[[ Source records, beginning ]]
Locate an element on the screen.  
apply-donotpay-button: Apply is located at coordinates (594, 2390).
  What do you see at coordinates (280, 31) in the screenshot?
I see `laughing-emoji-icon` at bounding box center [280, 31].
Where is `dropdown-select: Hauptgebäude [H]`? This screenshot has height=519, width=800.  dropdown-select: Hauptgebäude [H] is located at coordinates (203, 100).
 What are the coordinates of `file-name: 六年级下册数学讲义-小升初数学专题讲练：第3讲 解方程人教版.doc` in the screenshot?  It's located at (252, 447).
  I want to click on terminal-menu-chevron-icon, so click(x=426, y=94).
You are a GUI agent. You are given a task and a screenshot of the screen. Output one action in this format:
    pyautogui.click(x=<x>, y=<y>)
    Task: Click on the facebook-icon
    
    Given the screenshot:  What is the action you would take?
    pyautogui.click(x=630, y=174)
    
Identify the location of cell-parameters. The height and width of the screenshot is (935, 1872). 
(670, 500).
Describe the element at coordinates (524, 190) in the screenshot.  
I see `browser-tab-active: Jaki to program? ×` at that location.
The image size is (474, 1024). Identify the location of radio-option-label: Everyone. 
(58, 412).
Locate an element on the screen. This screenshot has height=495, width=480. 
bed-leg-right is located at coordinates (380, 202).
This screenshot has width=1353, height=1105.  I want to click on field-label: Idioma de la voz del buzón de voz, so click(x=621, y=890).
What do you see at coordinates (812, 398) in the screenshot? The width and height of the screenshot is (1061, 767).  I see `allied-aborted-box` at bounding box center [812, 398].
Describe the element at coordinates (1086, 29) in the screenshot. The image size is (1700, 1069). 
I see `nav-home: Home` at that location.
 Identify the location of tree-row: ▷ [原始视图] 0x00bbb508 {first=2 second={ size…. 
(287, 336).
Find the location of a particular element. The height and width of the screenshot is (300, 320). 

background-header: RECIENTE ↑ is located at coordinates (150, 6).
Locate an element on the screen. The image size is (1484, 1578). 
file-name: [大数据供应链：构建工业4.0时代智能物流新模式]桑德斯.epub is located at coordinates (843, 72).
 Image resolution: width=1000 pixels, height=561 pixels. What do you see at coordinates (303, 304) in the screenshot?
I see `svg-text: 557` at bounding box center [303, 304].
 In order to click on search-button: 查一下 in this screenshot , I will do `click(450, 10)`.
[[ Source records, end ]]
The problem: Repeat everything in the data above, starting at the line containing "This screenshot has width=1353, height=1105." and ending at the line containing "(287, 336).", including both of those lines.

Result of the task:
This screenshot has width=1353, height=1105.  I want to click on field-label: Idioma de la voz del buzón de voz, so click(x=621, y=890).
What do you see at coordinates (812, 398) in the screenshot? The width and height of the screenshot is (1061, 767).  I see `allied-aborted-box` at bounding box center [812, 398].
Describe the element at coordinates (1086, 29) in the screenshot. The image size is (1700, 1069). 
I see `nav-home: Home` at that location.
 Identify the location of tree-row: ▷ [原始视图] 0x00bbb508 {first=2 second={ size…. 
(287, 336).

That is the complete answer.